When the Redskins drafted Sean Taylor on April 24, 2004, I screamed. I was in college, watching the draft and couldn’t have been more excited. Until that point, I hadn’t yelled like that for a single Redskins’ moment since going to RFK Stadium with my father as a kid.
But when he was killed five years ago, a part of my love for the team went with him. It wasn’t solely because of his athletic ability: Taylor was a player that many people, particularly young black men, could relate to well. He was familiar; that kid from your ’hood that made it.
Of course, he wasn’t without 'baggage,” as many liked to put it. Some thought he was too aggressive, too brash and not mature enough.In his second year, he was fined for wearing the wrong socks and spitting on a guy during a game.
Before that, he was arrested on suspicion of driving under the influence while returning from a birthday party. Later, he was labeled a person of interest in an incident involving guns and stolen sport-utility vehicles in Florida.
Because of this off-field troubles, he might not have lasted long in the league if he hadn’t been a great player. But he made it past them and became the family man he'd always wanted to be. Indeed, Taylor was the guy that you could root for even when he might not deserve it.
Although not many of us are blessed with world-class athletic ability, loss of someone at such a young age are something that too many of us are forced to deal with.
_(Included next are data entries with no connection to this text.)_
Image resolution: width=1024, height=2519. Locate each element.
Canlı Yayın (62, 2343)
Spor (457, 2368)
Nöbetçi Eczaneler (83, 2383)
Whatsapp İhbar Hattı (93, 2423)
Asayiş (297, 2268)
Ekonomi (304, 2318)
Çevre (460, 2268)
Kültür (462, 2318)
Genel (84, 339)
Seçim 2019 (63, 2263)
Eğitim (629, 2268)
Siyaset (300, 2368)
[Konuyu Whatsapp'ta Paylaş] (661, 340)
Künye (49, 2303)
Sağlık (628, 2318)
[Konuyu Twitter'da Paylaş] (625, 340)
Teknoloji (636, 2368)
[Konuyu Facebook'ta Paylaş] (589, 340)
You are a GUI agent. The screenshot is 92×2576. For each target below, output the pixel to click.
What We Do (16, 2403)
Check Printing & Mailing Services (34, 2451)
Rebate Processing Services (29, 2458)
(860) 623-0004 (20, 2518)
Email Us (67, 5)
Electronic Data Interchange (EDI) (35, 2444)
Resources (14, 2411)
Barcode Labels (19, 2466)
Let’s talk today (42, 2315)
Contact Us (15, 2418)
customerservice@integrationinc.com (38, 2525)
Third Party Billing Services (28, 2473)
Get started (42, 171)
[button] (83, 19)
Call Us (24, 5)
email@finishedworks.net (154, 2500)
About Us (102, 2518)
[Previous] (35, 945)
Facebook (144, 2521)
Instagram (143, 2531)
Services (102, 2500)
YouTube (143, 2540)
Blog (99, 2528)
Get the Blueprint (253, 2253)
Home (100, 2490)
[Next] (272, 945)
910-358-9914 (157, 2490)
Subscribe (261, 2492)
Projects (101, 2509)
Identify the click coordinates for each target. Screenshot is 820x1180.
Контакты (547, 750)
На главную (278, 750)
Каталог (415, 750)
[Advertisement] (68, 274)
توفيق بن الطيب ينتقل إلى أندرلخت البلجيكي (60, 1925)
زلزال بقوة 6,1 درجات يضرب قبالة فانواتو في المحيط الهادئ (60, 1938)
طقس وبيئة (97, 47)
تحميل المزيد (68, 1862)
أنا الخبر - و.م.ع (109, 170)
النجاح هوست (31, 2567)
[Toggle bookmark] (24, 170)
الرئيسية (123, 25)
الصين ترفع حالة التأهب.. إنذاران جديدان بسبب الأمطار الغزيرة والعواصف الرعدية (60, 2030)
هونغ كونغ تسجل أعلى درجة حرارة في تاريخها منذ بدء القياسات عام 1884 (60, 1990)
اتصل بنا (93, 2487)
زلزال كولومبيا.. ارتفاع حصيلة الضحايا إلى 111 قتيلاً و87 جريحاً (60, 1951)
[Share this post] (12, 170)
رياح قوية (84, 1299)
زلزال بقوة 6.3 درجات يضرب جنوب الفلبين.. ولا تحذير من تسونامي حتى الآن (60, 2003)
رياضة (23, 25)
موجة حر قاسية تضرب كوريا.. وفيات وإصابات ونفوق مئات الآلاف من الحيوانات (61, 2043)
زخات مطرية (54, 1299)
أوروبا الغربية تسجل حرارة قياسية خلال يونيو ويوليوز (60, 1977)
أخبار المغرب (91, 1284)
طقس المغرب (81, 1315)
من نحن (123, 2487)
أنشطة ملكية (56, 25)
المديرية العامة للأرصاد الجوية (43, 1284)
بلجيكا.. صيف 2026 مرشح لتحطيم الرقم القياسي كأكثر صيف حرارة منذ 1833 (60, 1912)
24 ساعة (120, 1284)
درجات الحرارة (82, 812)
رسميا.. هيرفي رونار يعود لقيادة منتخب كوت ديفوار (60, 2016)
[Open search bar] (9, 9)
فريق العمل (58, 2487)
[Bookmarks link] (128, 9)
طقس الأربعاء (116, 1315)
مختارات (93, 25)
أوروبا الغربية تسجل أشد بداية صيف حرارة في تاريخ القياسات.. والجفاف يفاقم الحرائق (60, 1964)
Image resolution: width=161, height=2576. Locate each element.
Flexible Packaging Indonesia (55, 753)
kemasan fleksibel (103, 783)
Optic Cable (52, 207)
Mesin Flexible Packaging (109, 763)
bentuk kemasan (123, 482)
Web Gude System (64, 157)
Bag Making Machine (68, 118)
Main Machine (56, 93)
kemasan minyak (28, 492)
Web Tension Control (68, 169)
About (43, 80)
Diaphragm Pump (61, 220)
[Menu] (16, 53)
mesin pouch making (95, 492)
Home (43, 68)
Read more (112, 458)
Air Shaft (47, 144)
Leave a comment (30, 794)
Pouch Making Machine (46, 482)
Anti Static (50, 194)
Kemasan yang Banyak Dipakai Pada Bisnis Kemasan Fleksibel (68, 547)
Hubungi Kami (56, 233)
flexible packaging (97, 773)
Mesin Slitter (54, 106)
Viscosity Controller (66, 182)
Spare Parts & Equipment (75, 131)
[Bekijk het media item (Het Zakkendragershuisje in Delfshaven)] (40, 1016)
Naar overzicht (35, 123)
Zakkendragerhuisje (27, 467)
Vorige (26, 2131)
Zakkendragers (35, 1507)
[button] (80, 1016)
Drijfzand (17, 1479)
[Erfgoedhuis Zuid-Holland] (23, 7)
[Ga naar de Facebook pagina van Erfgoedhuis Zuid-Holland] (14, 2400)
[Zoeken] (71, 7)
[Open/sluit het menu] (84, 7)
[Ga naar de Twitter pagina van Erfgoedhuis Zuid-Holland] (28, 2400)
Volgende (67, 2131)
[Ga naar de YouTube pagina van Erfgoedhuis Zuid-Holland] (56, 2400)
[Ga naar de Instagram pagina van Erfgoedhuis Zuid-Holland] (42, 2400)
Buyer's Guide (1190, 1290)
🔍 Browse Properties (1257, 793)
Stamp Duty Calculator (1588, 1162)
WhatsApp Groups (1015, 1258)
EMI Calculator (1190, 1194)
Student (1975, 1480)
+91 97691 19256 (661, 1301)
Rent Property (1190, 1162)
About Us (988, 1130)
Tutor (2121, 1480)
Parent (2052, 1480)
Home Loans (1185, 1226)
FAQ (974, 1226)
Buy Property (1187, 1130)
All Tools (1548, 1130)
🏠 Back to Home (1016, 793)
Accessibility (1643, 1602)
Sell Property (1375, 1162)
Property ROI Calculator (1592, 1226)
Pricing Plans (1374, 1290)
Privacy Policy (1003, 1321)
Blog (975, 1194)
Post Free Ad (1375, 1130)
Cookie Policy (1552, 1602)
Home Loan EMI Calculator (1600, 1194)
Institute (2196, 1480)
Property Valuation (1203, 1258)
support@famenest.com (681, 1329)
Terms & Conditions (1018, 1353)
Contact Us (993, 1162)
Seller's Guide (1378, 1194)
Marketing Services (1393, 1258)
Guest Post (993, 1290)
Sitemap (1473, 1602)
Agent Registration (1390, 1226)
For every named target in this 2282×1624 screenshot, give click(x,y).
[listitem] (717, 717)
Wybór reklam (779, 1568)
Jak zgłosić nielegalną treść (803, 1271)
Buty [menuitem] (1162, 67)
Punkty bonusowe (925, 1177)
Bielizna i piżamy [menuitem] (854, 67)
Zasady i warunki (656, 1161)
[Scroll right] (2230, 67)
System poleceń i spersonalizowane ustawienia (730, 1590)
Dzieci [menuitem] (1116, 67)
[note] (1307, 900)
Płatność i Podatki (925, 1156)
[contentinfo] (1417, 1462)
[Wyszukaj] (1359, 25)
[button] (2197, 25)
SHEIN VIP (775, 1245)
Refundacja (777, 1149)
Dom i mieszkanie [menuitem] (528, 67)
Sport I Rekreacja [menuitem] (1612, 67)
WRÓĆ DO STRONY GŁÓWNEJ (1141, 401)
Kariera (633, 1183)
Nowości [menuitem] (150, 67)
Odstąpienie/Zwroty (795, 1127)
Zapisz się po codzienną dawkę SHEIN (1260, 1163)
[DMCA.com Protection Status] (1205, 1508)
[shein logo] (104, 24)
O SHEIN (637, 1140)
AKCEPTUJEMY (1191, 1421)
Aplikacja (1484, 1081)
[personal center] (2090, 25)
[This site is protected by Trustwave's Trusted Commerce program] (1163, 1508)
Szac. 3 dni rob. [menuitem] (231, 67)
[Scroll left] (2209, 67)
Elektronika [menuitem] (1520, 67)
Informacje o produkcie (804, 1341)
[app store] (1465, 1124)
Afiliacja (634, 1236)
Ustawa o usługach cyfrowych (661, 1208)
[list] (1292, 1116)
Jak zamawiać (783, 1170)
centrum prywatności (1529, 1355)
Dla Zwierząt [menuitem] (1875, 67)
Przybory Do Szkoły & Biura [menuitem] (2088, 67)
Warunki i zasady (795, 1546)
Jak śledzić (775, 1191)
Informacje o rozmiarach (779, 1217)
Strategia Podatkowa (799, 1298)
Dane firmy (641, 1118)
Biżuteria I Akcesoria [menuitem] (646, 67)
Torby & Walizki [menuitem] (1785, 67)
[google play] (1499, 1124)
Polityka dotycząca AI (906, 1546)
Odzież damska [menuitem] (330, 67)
Be it murder, incarceration or drug use, the reason Sean's story hit home so hard around here is because it was all too familiar.
Brutally unfair violent deaths are still just another part of life for black people, especially men.
Taylor was only 2 years younger than I was when he died. I think every man that's grown up in a place where random and not-so-random violence is a regular threat has been forced to deal with their own mortality in a jarring way.
In a world full of inequalities, violent loss of life is always top of mind for black men. You're taught from early age that if you do the so-called right thing, you can make it past the pitfalls that doom so many low-income communities across America. For some people, it's the only hope they have.
So I don't ask “why?” when it comes to Sean Taylor. I never asked why my older cousin was gunned down when I was a child. And as gross as it sounds, I rarely ask why when I read of the dozens of slayings that occur in this city on a regular basis, regardless of race. The reason is because quite frankly, the why doesn’t matter.
And after that fateful day, a memorial to him that went up at the Brookland Metro station that has still never been buffed — an incredible show of respect. While a lot of outsiders called Taylor a thug, a loose cannon and a criminal, we loved him.
And his death was another grim reminder that no matter how far black boys and men get in life, no matter how many people like you, it can end in a violent second for too, too many. Ask any brother under 35 who their favorite Redskins player is. I'll bet you lunch that a majority of them will tell you it's #21. Why? Because in a sense, he was all of us.